→ EXERCISE BRIEF: Report every line of the entries that contains the word "mezonetu".

Pixel coordinate grounding data
★ ★ ★ ★ ★
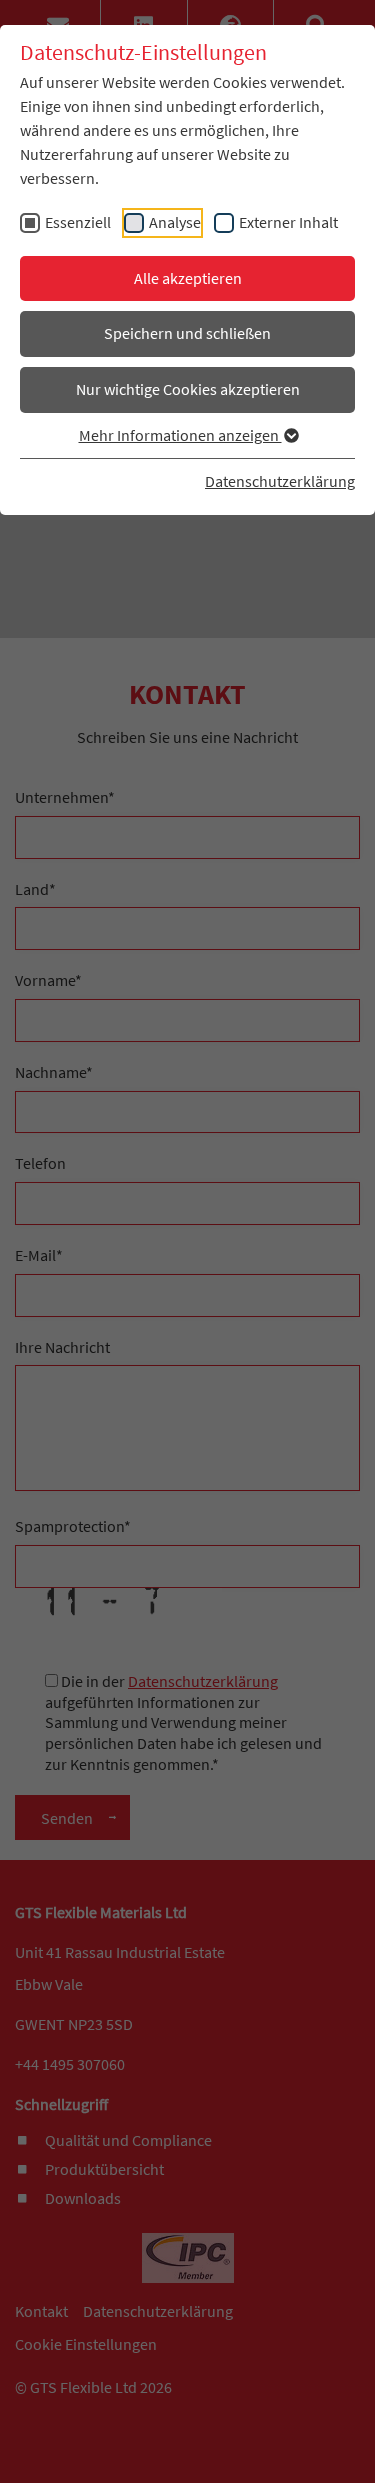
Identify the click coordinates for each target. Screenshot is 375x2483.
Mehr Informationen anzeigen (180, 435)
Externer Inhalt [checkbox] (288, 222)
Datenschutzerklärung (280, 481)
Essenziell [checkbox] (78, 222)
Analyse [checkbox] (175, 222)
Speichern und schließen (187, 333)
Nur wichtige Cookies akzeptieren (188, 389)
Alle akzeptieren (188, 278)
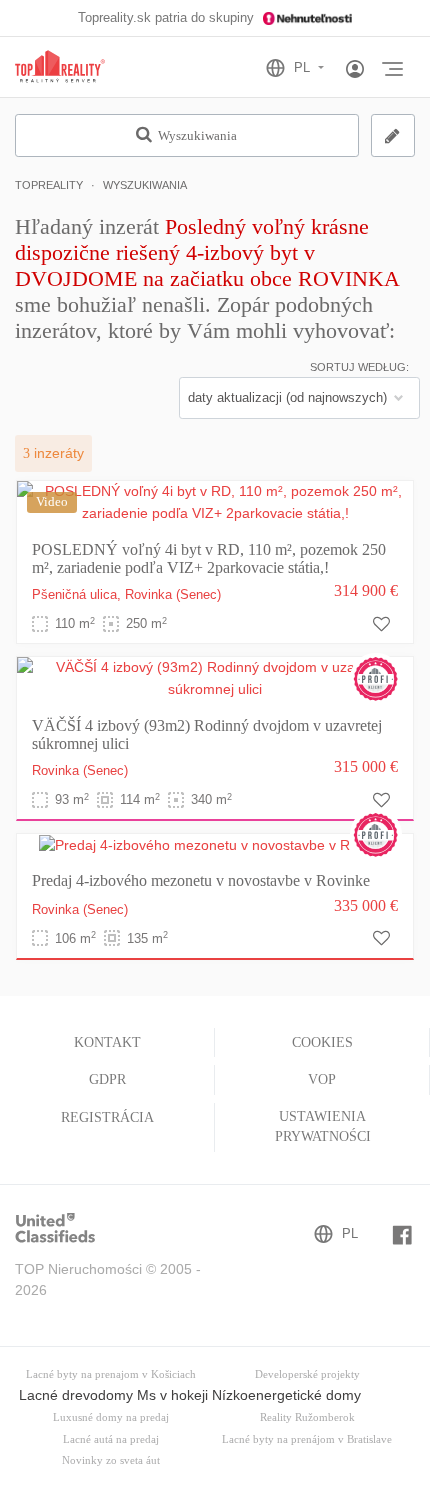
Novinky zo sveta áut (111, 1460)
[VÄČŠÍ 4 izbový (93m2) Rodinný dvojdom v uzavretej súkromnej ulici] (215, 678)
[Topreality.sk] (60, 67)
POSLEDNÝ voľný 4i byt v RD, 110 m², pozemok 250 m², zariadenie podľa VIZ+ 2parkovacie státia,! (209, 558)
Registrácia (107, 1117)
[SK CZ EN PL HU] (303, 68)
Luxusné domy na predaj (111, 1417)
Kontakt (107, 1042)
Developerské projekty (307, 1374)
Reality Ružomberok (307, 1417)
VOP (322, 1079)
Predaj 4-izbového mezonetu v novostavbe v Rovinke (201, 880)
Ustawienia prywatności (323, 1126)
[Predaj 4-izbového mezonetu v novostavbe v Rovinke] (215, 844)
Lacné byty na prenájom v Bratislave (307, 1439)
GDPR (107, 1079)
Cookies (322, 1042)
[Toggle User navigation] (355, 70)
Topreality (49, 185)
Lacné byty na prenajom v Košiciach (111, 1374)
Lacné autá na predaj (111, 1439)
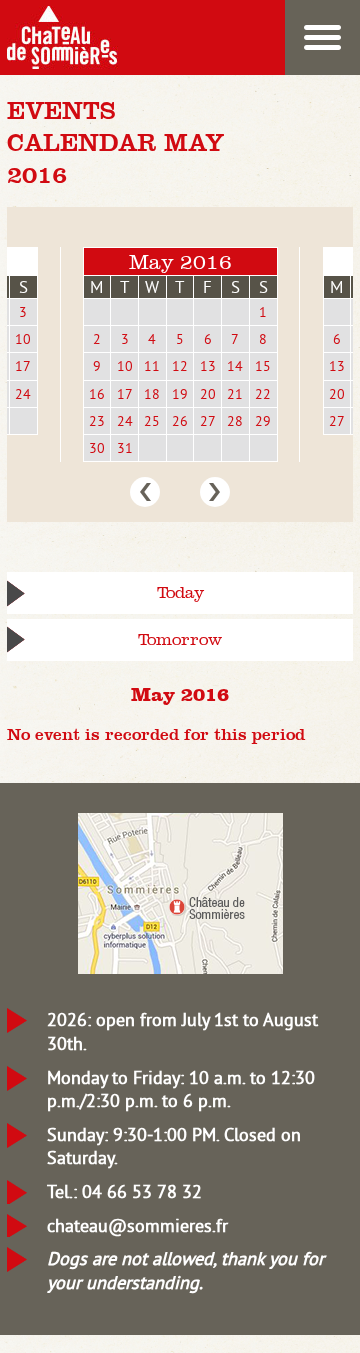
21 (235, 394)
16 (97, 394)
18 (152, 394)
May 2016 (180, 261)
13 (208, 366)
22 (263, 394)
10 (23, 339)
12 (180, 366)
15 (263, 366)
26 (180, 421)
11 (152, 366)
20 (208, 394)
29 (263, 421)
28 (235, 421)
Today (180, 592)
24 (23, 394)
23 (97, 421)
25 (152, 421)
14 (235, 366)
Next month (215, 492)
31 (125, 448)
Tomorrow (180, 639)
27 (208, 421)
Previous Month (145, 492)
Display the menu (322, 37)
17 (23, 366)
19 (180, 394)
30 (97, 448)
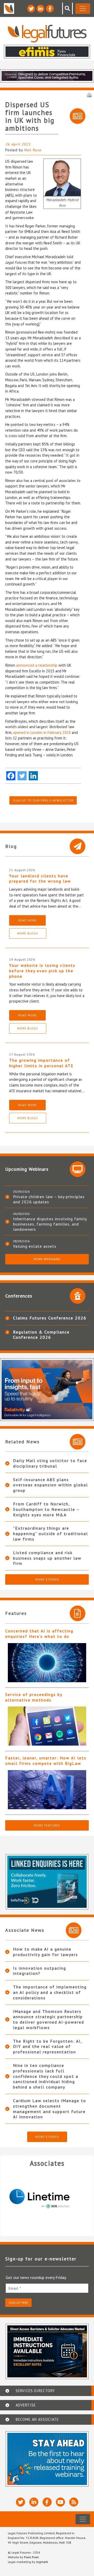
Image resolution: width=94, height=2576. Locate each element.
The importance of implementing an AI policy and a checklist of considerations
★ ★ ★ ★ ★
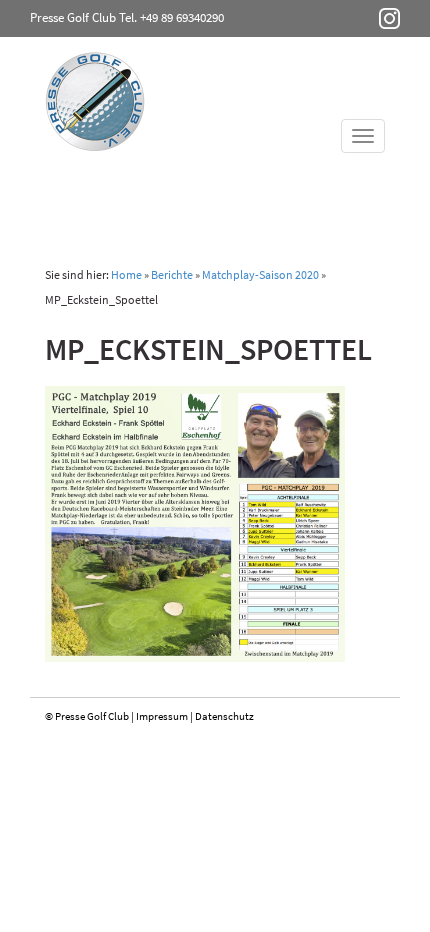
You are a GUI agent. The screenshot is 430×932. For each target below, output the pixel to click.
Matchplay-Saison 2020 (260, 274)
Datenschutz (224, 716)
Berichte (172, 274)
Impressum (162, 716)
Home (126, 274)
★ ★ ★ ★ ★
→ EXPECTED OUTPUT:
Predaj 4-izbového mezonetu v novostavbe v Rovinke (201, 880)
[Predaj 4-izbového mezonetu v novostavbe v Rovinke] (215, 844)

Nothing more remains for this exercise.